__Fragmento del texto__

Listos o tontos, por acción o por omisión humana, la mayoría profetizamos un final desastroso que se nos antoja aún más cercano en momentos como los que estamos viviendo, de encierro y vértigo por los acontecimientos imprevistos. Pues, por mucho que los hayamos teorizado en el abstracto, no deja de ser cierto que a todos nosotros, esto nos ha pillado por sorpresa. Incluso a los más conspiranoicos. Cada cual, a su modo y manera, según su propia cultura, carácter y entendimiento, se deja mecer por el vicio negativo de pensar siempre lo peor. Y si esto es así, no lo iba a ser menos ahora que, de forma sorpresiva, nos vemos inmersos en un estado de total emergencia y necesidad. De buenas a primeras, todos elucubran, hacen cábalas y conjeturas, y advierten que nos advirtieron de lo que podía ocurrir.

Todos eran “Pedro”, y al final “el lobo” vino. Se augura a la ligera que hay una agenda globalista oculta que ya se ha puesto en marcha. Que se está tramando sotto voce para acabar con la individualidad tal como en la novela We de Yevgeni Zamiatin. Que ya nada impide que nos aniquile el Talón de acero de Jack London ni se nos censure como en Fahrenheit 451. O que hay un plan para que acabemos confinados y adocenados como en la novela Kallocain. Eso, o a la inversa del problema. Que o bien por nuestros desmanes, habiendo acabado con la naturaleza como anticiparon Erewhon de Butler y Ecotopía de Ernest Callenbach (o por crear un virus como el Wuhan N400 de la obra The Eyes of Darkness de Dean Koontz), o bien por un impredecible ciclo glaciar natural semejante al que habría destruido Lemuria… ¡El Apocalipsis va a llegar! No en vano, de una forma u otra, como abuelas que cuentan historias de terror para los pequeños de la casa en los días más oscuros de encierro del duro invierno hogaño, todos estamos hablando del Milenarismo, que diría el bueno de Fernando Arrabal.

__Datos de origen__
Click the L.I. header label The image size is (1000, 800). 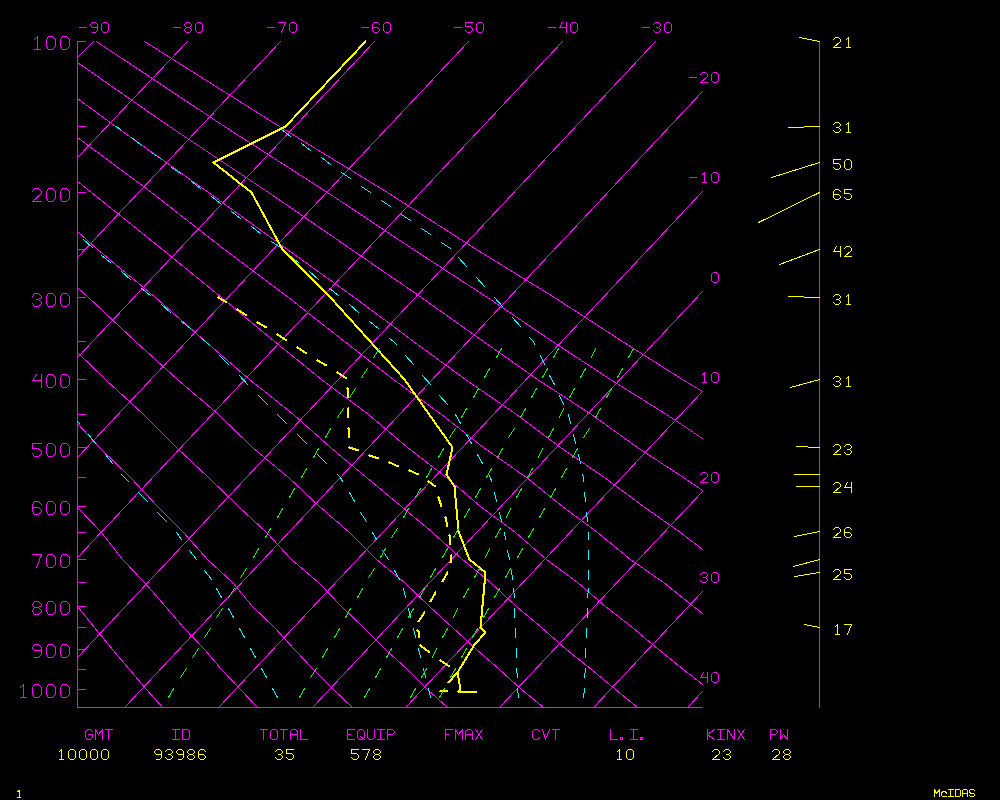coord(627,735)
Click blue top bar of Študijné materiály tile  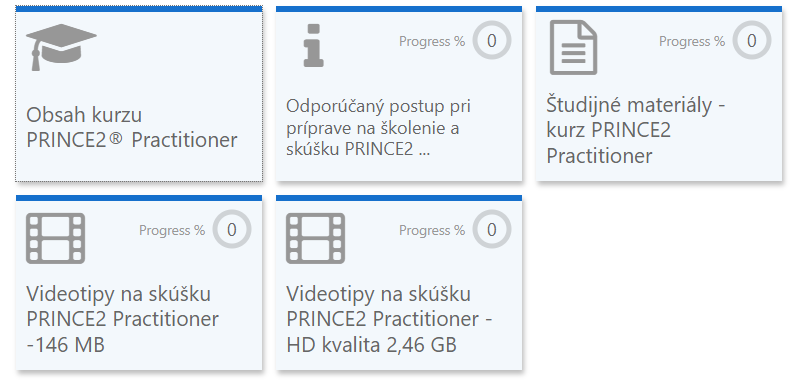point(659,9)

__Objetivo de la tarea__
Resume con menos palabras el párrafo del fragmento que empieza con «Listos o tontos» y conserva sus ideas principales.

__Tarea resuelta__
Listos o tontos, casi todos pronosticamos un final desastroso. Lo sentimos más cerca en momentos como estos, de encierro y de vértigo por sucesos imprevistos. Aunque lo hayamos teorizado, esto nos ha sorprendido a todos, incluso a los más conspiranoicos. Cada uno, según su cultura, carácter y entendimiento, tiende a pensar lo peor, y más ahora, en plena emergencia. De repente todos especulan y dicen que ya se nos advirtió de lo que podía pasar.